■ **Task to carry out**:
The material below holds a span beginning at the line with "The height and width of the screenshot is (854, 867)." and ending at the line with "Task: Open the Name Box dropdown". Quote that span exactly, both ends included, and only that span.

■ **Records supplied**:
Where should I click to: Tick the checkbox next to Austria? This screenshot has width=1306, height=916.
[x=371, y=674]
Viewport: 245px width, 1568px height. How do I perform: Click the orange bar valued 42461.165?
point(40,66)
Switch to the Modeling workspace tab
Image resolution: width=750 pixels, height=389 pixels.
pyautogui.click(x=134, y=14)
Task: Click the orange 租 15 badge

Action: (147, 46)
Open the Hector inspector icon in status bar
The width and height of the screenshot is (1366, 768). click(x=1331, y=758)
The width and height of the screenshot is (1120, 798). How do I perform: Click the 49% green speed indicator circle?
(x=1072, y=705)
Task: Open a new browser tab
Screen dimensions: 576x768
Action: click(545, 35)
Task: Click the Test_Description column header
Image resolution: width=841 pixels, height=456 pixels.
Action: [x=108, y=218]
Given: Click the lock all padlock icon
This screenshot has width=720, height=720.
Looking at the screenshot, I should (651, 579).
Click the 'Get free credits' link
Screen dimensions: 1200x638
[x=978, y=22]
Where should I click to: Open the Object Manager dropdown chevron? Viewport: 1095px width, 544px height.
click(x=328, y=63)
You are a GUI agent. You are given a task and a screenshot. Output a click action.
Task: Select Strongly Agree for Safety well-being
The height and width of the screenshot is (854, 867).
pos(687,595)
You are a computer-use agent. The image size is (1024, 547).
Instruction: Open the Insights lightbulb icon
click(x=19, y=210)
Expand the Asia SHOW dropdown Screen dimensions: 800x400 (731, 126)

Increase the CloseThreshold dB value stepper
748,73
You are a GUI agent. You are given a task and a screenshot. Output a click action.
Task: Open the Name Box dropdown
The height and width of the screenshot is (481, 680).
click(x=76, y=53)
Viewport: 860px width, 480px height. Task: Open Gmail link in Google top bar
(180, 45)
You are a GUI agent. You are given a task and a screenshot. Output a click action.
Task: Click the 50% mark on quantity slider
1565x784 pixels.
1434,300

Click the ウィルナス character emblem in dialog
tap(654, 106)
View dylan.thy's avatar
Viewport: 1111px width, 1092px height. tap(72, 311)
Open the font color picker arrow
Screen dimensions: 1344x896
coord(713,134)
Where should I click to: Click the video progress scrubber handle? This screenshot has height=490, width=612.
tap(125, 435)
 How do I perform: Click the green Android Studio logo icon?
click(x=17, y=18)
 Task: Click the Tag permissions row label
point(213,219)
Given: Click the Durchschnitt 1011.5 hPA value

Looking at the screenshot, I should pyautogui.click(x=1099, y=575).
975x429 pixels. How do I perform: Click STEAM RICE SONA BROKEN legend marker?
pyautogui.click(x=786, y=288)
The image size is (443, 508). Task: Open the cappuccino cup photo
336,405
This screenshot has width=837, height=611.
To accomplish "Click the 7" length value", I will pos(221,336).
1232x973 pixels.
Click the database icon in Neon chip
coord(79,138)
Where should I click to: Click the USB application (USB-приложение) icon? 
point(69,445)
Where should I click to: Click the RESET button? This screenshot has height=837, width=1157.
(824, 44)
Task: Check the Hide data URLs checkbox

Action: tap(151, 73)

■ **Result**:
The height and width of the screenshot is (854, 867).
pos(687,595)
You are a computer-use agent. The image size is (1024, 547).
Instruction: Open the Insights lightbulb icon
click(x=19, y=210)
Expand the Asia SHOW dropdown Screen dimensions: 800x400 (731, 126)

Increase the CloseThreshold dB value stepper
748,73
You are a GUI agent. You are given a task and a screenshot. Output a click action.
Task: Open the Name Box dropdown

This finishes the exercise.